Moda dergilerinin kapaklarını açtığım an karşıma çıkan ve herkesin dilinde olan “Fransızlar şahane, modaları şöyle güzel böyle güzel” laflarından çok sıkılmaya başladığım bu günlerde karşıma geçen ayın Harper’s Bazaar dergisinde rastladığım Jil Sander konulu makale çıktı ve “Sonunda”, dedim, “Fransız modası dışında bir konu!”. Bu zarif Alman kadına olan hayranlığımı biriyle paylaşmaya kalktığım zaman çoğu yüzüme boş boş bakıyor, çoğu da tarzını çok “sade” buluyor; ama zaten Jil Sander’in markasını inşa ettiği temel de bu: kaliteli sadelik.
Tarzını herkesin benimseyemediği Sander’in hikayesi 1967 yılında Hamburg’da açtığı küçük bir butikle başlıyor. Bu butik önceleri kendi tasarımlarının yanı sıra Thierry Mugler gibi o zaman da tanınan tasarımcıların tasarımlarını da satarken 1968 yılında butiğin adını ve içeriğini tamamen değiştiriyor ve moda devinin engellerle dolu yolculuğu başlıyor. Engellerle dolu diyorum; çünkü onun kendini göstermeye başladığı dönemlerde modada sadeden çok ama çok uzak bir hava hakim, bu da daha yolculuğa başlar başlamaz bu mavi gözlü, sarışın ve ilginç kadın için aşılması gereken bir dağ oluyor. 75 yılında Fransa podyumlarında kendini göstermeye başladığı zaman zamanın kritikleri tarafından fazla “sıradışı”, ki o zamanının “sıradışı”sı sade oluyor, bulunan koleksiyonu 1990ların başlamasıyla hak ettiği ilgiyi görmeye başlıyor. Hatta o kadar tutuyor ki 90’ların sonunda Prada, Sander’in şirketini halka açmasıyla, markanın büyük çoğunluğunu satın alıyor; ancak Sander’i şirketin başında tutmak koşuluyla.

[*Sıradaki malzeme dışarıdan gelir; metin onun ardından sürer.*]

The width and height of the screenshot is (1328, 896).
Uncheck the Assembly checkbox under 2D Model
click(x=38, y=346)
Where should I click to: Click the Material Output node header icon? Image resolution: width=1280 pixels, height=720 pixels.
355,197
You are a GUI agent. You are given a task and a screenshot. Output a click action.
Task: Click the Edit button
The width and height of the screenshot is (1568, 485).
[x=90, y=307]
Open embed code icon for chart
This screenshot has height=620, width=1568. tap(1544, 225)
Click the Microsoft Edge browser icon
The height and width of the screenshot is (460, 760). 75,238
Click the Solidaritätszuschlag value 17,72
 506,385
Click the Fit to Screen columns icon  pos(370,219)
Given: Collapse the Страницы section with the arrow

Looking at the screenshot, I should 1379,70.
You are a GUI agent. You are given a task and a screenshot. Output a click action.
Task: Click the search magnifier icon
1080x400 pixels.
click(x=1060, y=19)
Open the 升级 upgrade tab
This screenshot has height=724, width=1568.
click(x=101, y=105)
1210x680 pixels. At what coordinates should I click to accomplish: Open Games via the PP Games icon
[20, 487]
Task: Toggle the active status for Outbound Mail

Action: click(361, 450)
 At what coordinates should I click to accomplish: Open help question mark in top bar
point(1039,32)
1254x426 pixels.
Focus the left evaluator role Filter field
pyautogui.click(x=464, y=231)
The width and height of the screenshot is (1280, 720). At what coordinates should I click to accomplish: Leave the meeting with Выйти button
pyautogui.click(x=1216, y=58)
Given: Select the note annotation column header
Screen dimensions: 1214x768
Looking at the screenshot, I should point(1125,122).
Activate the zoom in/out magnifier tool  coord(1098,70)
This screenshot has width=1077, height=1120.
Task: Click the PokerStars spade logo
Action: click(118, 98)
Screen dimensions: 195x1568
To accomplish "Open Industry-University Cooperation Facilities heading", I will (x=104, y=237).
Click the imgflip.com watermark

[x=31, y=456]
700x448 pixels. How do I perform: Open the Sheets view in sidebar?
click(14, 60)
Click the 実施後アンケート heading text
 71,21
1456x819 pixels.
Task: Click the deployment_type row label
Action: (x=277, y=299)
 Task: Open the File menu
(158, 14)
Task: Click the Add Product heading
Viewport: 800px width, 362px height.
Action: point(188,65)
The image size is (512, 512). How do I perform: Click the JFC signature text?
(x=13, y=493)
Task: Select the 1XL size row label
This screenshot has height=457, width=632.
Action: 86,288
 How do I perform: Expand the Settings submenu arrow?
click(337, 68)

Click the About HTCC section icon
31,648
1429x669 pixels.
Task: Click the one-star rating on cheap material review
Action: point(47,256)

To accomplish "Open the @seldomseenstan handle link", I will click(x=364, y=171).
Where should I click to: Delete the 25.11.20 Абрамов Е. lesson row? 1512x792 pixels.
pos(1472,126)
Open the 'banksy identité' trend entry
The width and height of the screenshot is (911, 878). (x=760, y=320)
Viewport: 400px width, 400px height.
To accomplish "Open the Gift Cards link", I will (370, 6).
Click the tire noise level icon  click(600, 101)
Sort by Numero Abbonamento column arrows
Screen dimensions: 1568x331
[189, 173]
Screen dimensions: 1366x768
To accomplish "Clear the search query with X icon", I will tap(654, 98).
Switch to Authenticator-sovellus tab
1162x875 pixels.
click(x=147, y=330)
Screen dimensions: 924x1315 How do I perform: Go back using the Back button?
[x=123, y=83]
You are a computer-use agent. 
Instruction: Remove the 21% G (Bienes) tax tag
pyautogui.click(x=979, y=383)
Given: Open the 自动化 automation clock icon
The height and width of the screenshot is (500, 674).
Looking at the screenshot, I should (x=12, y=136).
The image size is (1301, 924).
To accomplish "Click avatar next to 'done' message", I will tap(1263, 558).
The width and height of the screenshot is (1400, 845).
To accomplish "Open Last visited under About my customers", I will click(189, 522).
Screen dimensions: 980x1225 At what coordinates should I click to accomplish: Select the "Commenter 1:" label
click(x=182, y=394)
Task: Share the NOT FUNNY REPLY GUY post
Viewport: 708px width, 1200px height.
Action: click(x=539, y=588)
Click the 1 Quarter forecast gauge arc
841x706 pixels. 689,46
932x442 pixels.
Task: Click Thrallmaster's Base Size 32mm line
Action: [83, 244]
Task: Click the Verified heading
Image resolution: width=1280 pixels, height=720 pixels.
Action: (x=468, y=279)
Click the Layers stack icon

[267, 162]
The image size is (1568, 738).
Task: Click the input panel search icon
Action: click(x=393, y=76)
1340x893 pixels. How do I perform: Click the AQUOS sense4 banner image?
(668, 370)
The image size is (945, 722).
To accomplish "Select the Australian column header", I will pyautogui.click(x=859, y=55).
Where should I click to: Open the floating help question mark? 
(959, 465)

Şirketin alınmasından yaklaşık 4 ay sonra ise “Queen of Less and Lean”, beklenmedik bir şekilde istifa ediyor ve kendi kurduğu markasını terk ediyor; ancak bundan birkaç yıl sonra şirkete dönüşünde istifasının nedenini öğreniyoruz. Çeşitli başka unsurların yanında, Prada’nın CEO’su Patrizio Bertellini ile kumaş politikası konusunda anlaşamamaları bu kararı etkiliyor. Jil Sander’le ilgili bilmeniz gereken en önemli unsur da bu sanırım, Sander markasını kumaş kalitesi ve kaliteli kumaş işleme üzerine kuruyor, bugün dahi markanın Almanya, İtalya, Belçika ya da Fransa dışında üretilen tek kıyafetini bulamazsınız, bunun yanında suni veya “çakma” dediğim herhangi bir kumaş türünü üretimlerinde asla kullanmaz. Her kumaş yapımında kullanılan mekanik aletler bile özenle seçiliyor ve kumaşların işlenmesi çok uzun ve zorlu bir süreç oluyor Jil Sander çalışanları için. Bu da az sayıda malın üretilmesi; ancak çok ciddi fiyatlara satılması anlamına geliyor; ancak o dönem Bertelli bunun satış politikasına uymadığını belirterek kumaşın işlenme ve seçilme sürecini hızlandırıyor, bu da Sander’in yanında pek çok sadık çalışanın da ayrılması anlamına geliyor. 2012 Şubat ayında Sander’in tekrar görevinin başına geçmesinden önce ise Bertellini tekrar kumaş kalitesini önplana koyuyor ve dahi, muhteşem tasarımcı Raf Simons onun izlerini belli eden tasarımlarıyla markayı güçlendiriyor.
Jil Sander’in tasarımlarını beğenin ya da beğenmeğin, bu güçlü ve mükemmeliyetçi Alman moda evi kalitesi ve minimalist tarzıyla kendini her yerde belli ediyor. Basit bir “form-fitting” tişörtün, bol ama salaş durmayan tek renk pantolonların, üste oturan, alta doğu genişleyen elbiselerin, paltoların hatta basit bir çorabın bile, evet abartmıyorum çorabın bile, kalitesini çığlık atarak gösteren Jil Sander’e ait olduğunu hemen anlıyorsak bugün, Hamburg’lu bu zarif ama tuhaf kadın bir alkışı hak ediyor bence.